*Reading passage*.
The Covid Pandemic has brought many changes to the BSA over the last two years, many of them positive, Bennet tells me. It’s pushed it to speed up a major digitization project begun 11 years ago. The goal is to bring online as many of its documents and holdings as possible, and to make these available to anyone in the world aided by a simple keyword search. “We’ve also developed a map function,” Bennet says, “where you can find materials by clicking on an online map of the region and to identify material that interests you.” These link to specific documents, projects, and images of the locations. “One of the great benefits of digitization is that it allows scholars to examine documents and artifacts without the chance of damaging them.” Like many institutions, it’s also adopted a shift for its lectures and seminars to Zoom, allowing people all over the world to join while storing a record of the event online.
In September, Bennet will leave his position as director after seven years. He’ll be returning to the University of Sheffield, where he holds a Chair in Aegean Archaeology. He also taught at the University of Wisconsin and at Oxford University. In addition to his work at Knossos, he carried out studies on the island of Kea and in south-central Crete. Perhaps what’s he’s most proud of in his professional life, he tells me, is the detailed surface survey project he and colleagues conducted around Mycenaean-era Pylos in the 1990s. Using multiple different techniques and bringing together multiple disparate disciplines (as archaeology often does), the project examined the prehistoric and historic settlement of western Messinia, and has so far resulted in the publication of several major books.

*Work instruction 1*.
According to the passage about the BSA, which university will Bennet return to after leaving his position as director?
*Work instruction 2*.
From the passage about the BSA, extract the stretch from "In September, Bennet" through "several major books.".
*Work instruction 3*.
Write what comes next in the passage about the BSA, picking up after its final sentence.
The stored items have nothing to do with this.

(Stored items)
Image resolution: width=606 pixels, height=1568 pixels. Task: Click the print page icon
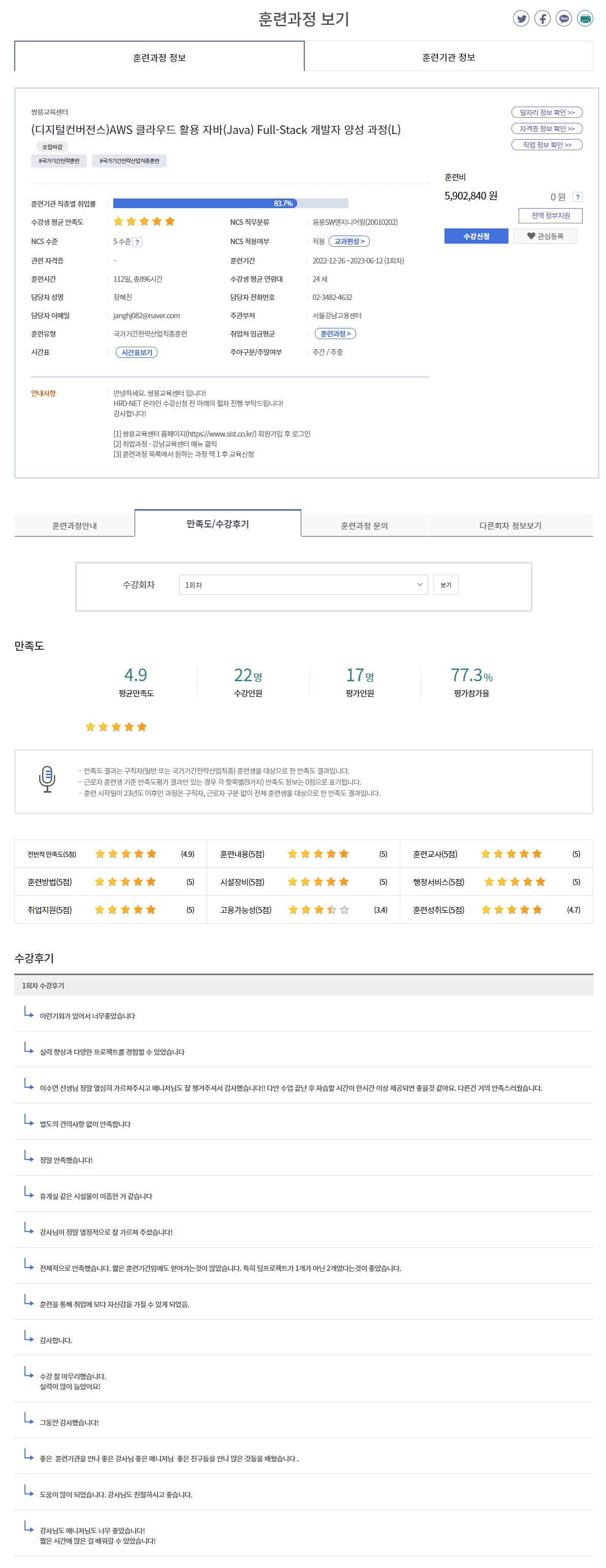coord(584,19)
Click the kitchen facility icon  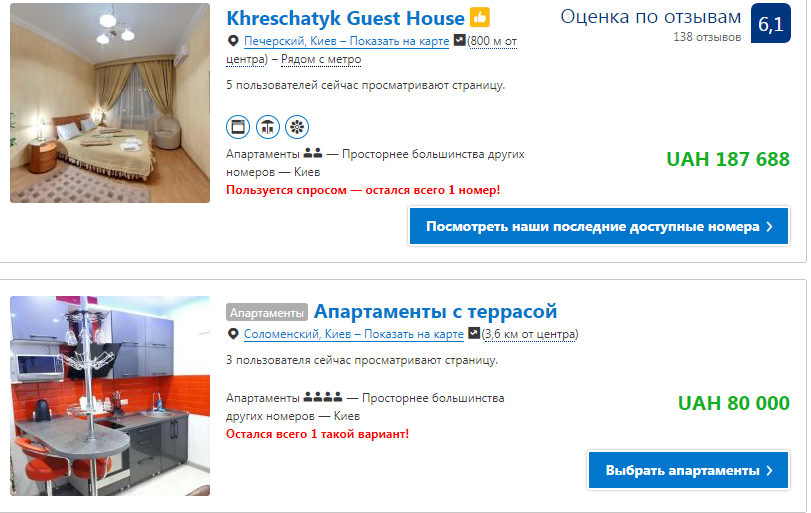click(x=238, y=127)
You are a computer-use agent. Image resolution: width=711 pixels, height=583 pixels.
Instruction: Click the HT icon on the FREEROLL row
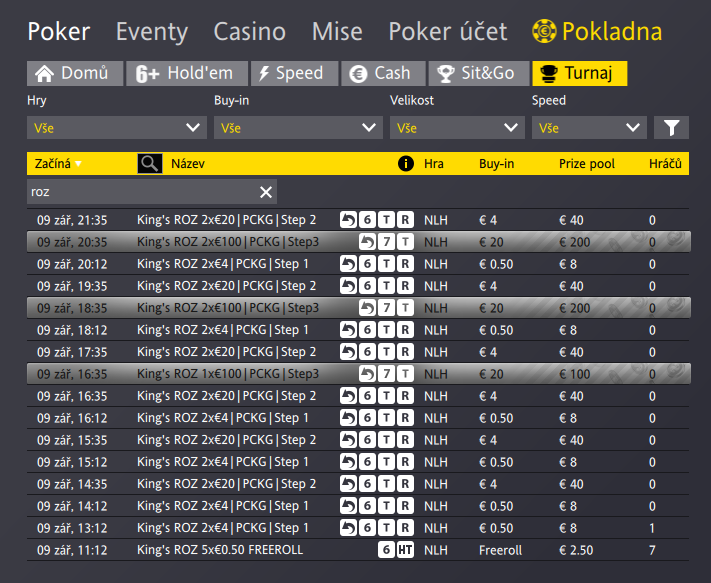click(x=404, y=550)
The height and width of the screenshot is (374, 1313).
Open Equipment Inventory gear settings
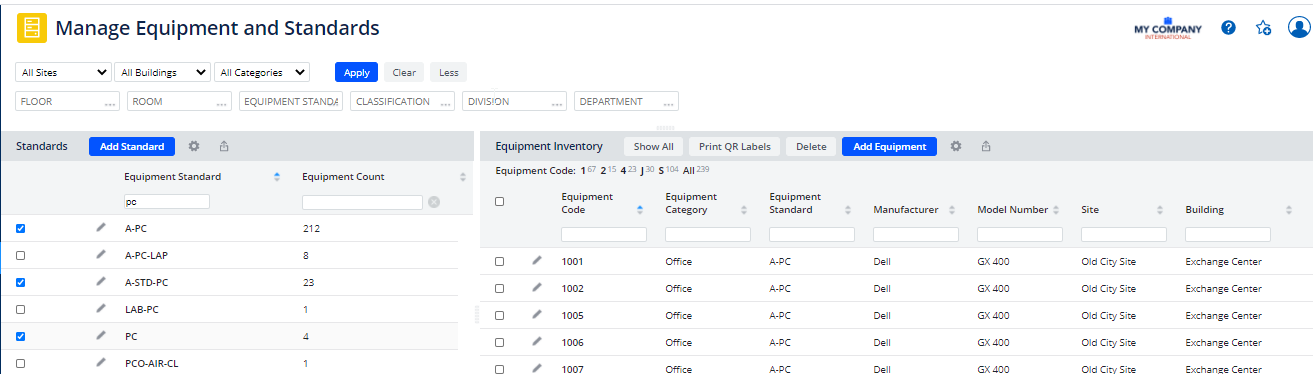tap(956, 146)
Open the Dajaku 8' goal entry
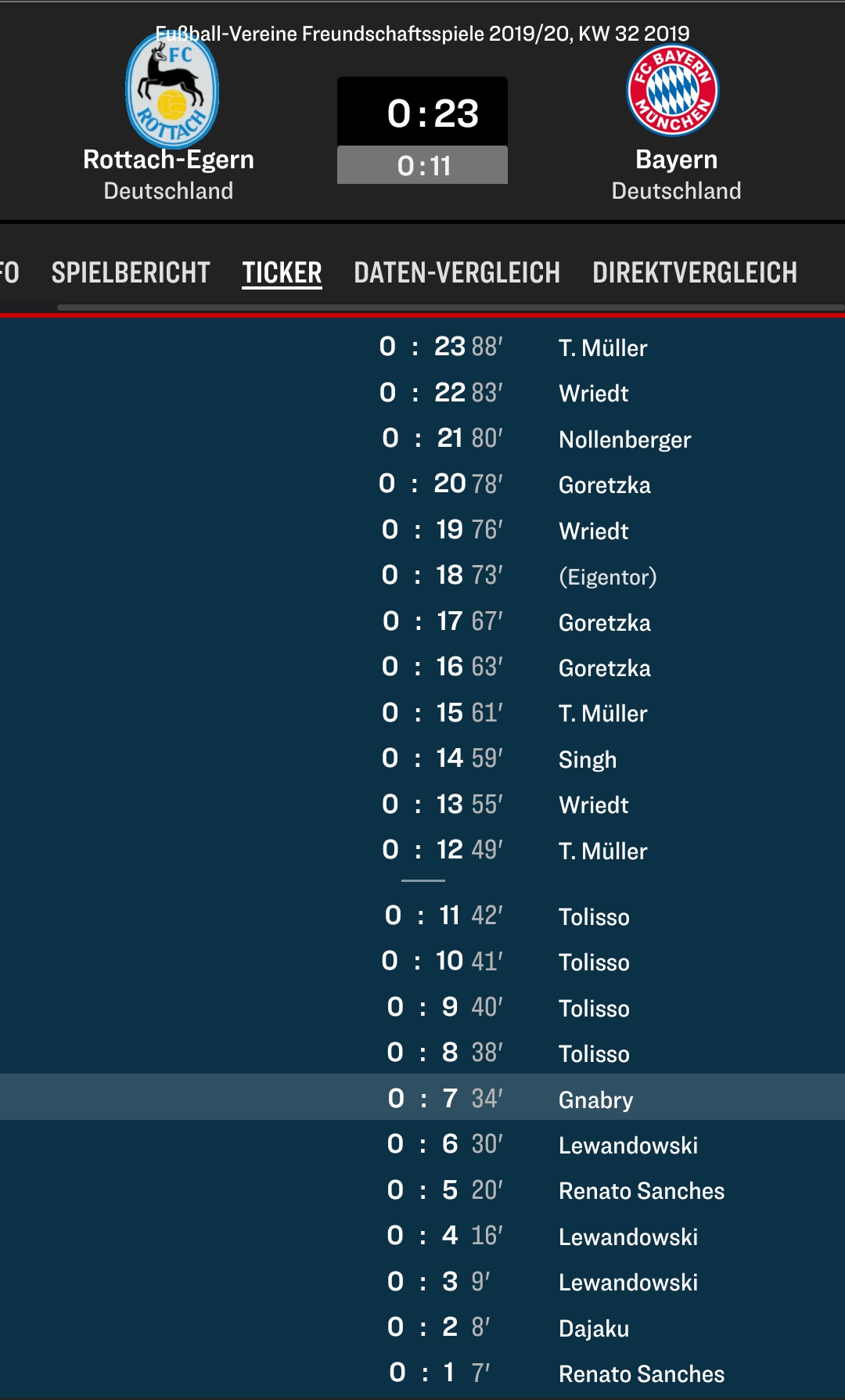 pos(422,1327)
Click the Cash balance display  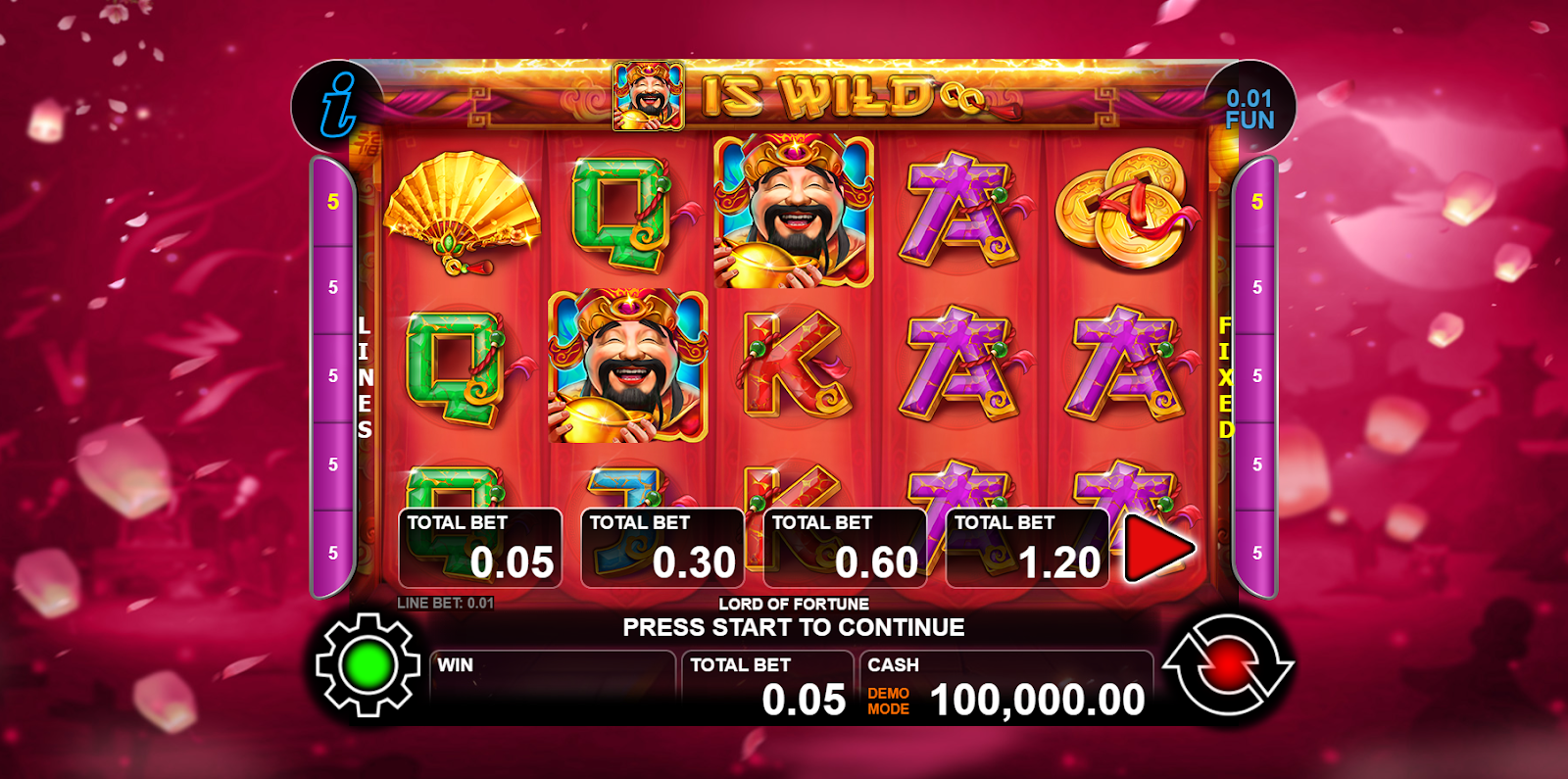pos(1006,688)
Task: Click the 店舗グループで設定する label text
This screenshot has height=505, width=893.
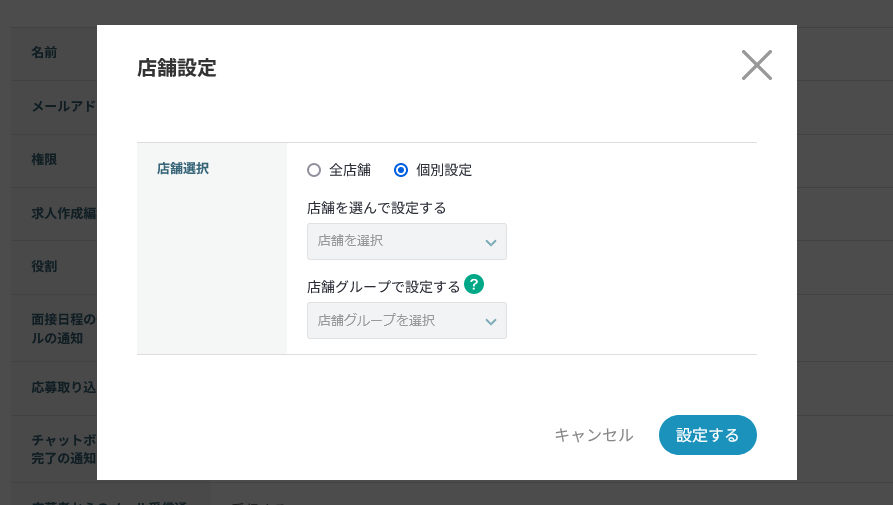Action: pyautogui.click(x=383, y=287)
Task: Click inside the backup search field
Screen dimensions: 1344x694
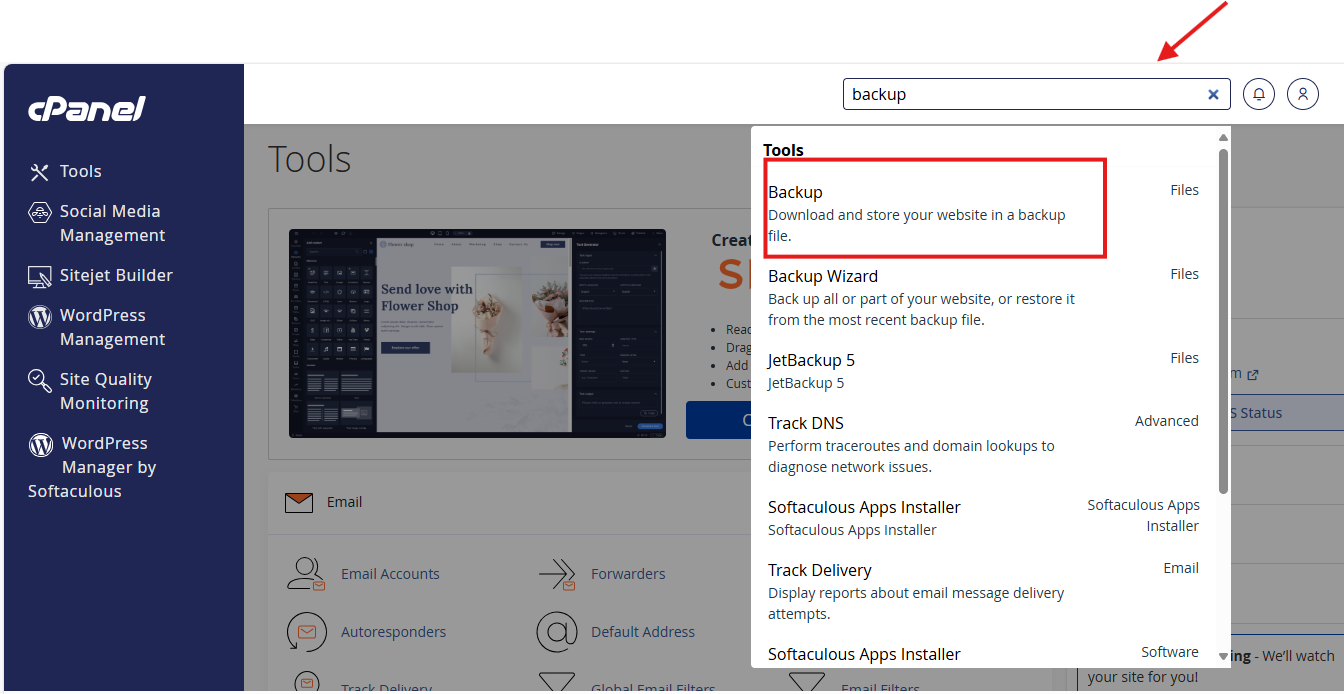Action: pyautogui.click(x=1020, y=94)
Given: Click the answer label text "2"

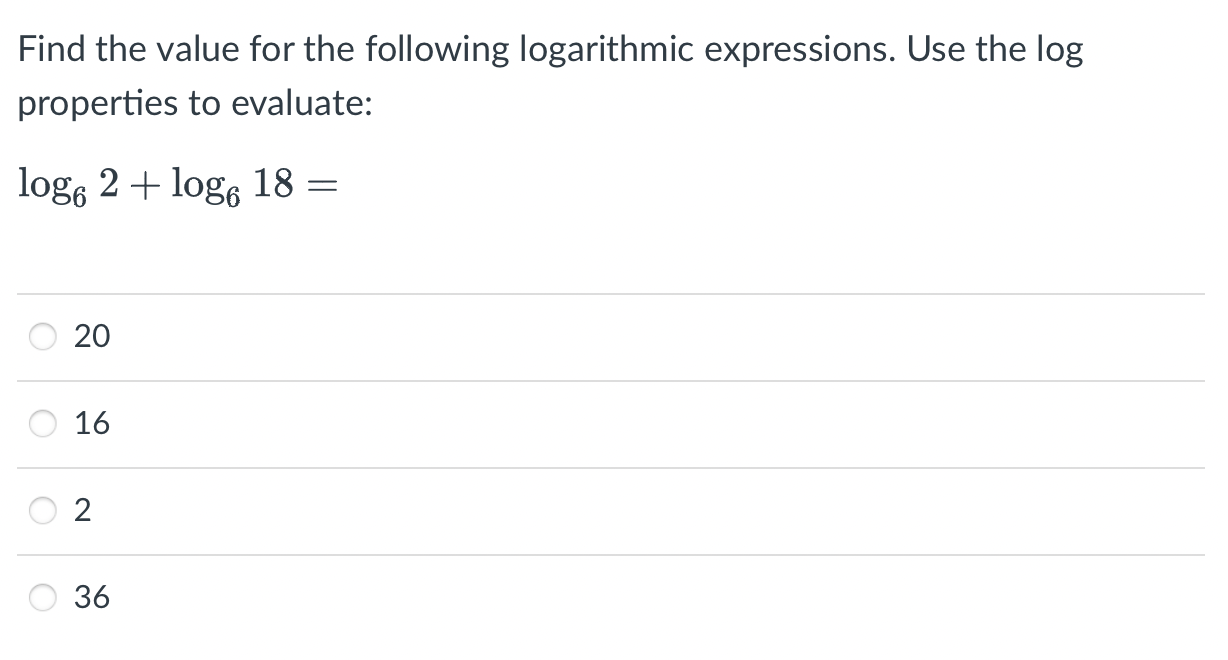Looking at the screenshot, I should [84, 512].
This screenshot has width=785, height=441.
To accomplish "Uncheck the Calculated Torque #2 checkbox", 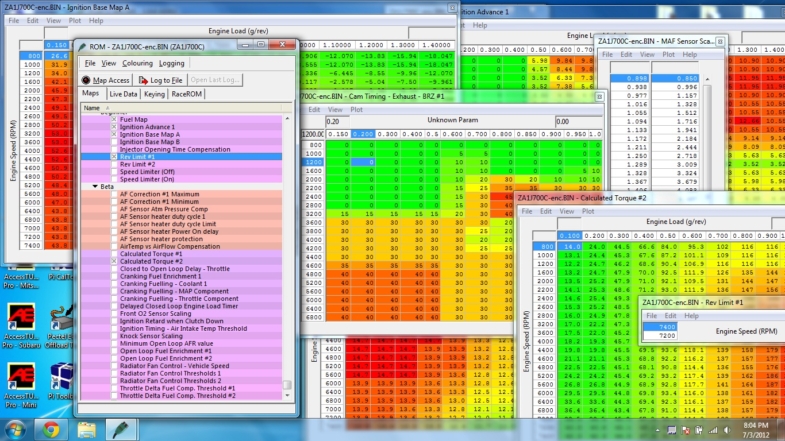I will [x=114, y=261].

*Expected answer 1*.
The University of Sheffield

*Expected answer 2*.
In September, Bennet will leave his position as director after seven years. He’ll be returning to the University of Sheffield, where he holds a Chair in Aegean Archaeology. He also taught at the University of Wisconsin and at Oxford University. In addition to his work at Knossos, he carried out studies on the island of Kea and in south-central Crete. Perhaps what’s he’s most proud of in his professional life, he tells me, is the detailed surface survey project he and colleagues conducted around Mycenaean-era Pylos in the 1990s. Using multiple different techniques and bringing together multiple disparate disciplines (as archaeology often does), the project examined the prehistoric and historic settlement of western Messinia, and has so far resulted in the publication of several major books.

*Expected answer 3*.
In September, the new director, Rebecca Sweetman, the BSA’s third female director, will formally take over. One of the projects she will be inheriting is a growing interest at the BSA to look at the climate emergency, and ask questions about what archaeology can teach us in terms of dealing with what’s happening in the present. The project remains in its early stages yet, but involves collaborations with the other British International Research Institutes spread throughout the world, with an attempt to look at the anthropology and engineering of water management from the deep past to the present. Another project is to complete a fundraising drive to reimagine the BSA’s Knossos Research Centre and hopefully create opportunities to expand the BSA’s activities and to reach an even wider audience.
Bennet tells me he will miss the “little oasis in central Athens” that is the BSA, and particularly the warmth and hospitality he’s encountered throughout his many travels in Greece. And the extraordinary landscapes and history that are always in such easy reach of any resident of Athens. The sheer depth of history, and the deep knowledge and interest that so many communities have for their own local history has always impressed him. And of course, the weather, he laughs.